Près de 200 délibérations étaient au menu du conseil municipal, ce lundi 09 avril. Revoyez la séance en intégralité, en différé !

Les dossiers suivants ont notamment été abordés, lors de cette séance :
► l'examen et le vote du budget primitif 2018
► la politique municipale en faveur de la santé publique



LE BUDGET PRIMITIF 2018

Le budget 2018 s’inscrit dans le cadre d’un niveau de contraintes toujours élevé, suite à l’adoption de la loi de programmation des finances publiques 2018-2022.

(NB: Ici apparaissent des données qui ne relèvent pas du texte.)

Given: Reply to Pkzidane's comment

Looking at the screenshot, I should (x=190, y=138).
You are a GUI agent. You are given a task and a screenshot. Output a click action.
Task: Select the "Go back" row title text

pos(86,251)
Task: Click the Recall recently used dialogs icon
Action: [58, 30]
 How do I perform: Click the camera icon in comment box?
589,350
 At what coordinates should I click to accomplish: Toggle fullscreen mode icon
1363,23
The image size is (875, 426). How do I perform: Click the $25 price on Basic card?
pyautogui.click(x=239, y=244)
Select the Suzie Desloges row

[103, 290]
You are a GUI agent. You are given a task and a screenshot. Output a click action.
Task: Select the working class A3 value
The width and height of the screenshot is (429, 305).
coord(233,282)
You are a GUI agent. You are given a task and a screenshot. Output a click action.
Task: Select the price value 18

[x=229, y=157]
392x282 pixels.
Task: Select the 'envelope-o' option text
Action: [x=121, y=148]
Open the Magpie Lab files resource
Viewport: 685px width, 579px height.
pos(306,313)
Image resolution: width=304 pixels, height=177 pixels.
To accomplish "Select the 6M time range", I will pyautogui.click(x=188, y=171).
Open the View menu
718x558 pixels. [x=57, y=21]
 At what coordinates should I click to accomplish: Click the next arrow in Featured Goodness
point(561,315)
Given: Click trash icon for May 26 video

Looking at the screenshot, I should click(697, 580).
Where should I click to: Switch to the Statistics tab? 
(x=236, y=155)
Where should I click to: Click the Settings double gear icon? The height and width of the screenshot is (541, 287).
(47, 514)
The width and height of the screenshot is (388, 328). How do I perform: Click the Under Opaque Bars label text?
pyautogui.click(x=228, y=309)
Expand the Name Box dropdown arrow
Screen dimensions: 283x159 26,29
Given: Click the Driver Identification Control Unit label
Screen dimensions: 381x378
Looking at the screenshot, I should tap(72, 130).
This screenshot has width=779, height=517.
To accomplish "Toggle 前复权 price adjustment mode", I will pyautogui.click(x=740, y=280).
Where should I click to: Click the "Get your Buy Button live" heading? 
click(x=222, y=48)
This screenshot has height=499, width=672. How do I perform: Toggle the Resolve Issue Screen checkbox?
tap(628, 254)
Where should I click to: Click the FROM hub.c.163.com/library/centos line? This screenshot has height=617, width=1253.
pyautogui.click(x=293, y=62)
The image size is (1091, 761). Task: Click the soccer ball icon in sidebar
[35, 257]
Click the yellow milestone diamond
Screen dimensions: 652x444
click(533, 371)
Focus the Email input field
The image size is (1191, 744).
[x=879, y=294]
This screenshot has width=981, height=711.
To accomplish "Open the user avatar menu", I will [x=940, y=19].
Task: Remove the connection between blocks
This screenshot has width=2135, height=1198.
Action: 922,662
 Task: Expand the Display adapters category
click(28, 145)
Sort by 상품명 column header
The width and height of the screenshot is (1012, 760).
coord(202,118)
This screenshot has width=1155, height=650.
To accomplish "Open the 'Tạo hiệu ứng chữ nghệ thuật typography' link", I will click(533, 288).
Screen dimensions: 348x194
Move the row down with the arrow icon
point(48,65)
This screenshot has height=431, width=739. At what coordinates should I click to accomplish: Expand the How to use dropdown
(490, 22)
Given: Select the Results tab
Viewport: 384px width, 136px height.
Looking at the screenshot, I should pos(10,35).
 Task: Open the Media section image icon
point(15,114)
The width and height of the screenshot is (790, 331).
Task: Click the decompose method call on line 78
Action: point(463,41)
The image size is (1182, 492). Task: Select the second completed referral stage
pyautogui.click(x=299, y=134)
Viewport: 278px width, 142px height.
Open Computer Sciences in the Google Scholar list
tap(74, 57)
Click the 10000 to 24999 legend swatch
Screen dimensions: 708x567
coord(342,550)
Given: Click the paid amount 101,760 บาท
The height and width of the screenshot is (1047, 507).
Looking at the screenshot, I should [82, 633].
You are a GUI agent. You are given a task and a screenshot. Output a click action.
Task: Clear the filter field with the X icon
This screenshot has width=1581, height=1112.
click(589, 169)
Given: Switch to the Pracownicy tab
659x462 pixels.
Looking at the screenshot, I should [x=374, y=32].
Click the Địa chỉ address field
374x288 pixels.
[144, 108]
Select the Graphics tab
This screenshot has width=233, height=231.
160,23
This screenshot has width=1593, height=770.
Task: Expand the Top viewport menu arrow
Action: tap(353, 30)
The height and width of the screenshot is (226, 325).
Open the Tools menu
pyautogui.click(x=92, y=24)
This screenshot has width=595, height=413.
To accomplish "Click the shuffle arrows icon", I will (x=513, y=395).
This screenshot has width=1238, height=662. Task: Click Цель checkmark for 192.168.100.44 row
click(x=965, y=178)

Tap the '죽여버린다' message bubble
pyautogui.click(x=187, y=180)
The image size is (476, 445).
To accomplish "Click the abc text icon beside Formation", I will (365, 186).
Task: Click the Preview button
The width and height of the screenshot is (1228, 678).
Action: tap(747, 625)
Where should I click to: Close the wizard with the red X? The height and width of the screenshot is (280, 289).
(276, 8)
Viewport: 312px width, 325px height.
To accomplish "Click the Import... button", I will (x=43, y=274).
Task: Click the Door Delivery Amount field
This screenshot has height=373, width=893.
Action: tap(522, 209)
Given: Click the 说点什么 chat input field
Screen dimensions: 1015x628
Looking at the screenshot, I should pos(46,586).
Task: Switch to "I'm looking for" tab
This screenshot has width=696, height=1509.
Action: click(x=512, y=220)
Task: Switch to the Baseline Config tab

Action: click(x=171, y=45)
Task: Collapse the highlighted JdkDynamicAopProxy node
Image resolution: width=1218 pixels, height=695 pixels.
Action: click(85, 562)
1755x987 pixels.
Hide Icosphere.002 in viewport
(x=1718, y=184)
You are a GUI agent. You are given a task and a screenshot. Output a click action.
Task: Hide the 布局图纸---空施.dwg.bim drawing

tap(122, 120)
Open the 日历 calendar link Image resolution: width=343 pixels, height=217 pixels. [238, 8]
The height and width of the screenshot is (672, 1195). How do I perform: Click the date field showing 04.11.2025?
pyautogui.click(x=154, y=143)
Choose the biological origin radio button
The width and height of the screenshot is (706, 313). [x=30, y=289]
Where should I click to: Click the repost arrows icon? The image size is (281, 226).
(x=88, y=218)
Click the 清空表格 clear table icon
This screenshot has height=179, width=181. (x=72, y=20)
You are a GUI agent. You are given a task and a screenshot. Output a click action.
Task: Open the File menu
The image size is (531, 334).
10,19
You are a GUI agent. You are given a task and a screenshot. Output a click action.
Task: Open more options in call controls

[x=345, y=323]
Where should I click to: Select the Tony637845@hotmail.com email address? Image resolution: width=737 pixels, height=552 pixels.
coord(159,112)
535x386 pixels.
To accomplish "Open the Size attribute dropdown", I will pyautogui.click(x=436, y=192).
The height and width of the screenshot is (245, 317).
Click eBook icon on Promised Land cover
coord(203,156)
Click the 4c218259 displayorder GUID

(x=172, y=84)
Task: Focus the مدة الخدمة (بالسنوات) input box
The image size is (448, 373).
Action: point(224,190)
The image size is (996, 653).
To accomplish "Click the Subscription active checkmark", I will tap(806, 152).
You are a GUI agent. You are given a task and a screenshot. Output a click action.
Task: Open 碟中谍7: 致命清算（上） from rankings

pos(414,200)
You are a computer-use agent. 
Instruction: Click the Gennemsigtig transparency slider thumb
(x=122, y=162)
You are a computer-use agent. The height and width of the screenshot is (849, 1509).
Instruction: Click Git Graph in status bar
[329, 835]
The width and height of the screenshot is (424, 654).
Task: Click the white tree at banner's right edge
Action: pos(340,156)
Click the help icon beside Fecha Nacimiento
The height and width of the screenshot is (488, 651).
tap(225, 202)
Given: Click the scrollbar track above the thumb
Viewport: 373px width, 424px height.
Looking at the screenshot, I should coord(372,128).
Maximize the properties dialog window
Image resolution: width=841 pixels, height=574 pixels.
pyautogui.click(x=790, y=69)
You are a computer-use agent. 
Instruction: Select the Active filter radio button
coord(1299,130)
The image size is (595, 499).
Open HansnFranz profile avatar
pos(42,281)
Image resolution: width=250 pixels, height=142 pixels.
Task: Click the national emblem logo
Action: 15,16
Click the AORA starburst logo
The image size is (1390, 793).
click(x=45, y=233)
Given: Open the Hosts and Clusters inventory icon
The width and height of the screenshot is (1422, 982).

Il est ainsi prévu, pour les plus grandes collectivités, un dispositif inédit de contractualisation pour 3 années avec l’Etat, à intervenir d’ici fin juin et portant sur :
► la limitation de l’évolution annuelle des dépenses de fonctionnement à +1,2% (inflation comprise et hors critères de modulation prévus par les textes),
la diminution du besoin de financement, ainsi qu’une trajectoire d’amélioration en cas de dépassement du seuil de capacité de désendettement (de 12 ans pour les communes), ce qui n’est pas le cas de la Ville de Marseille, en-deçà du plafond.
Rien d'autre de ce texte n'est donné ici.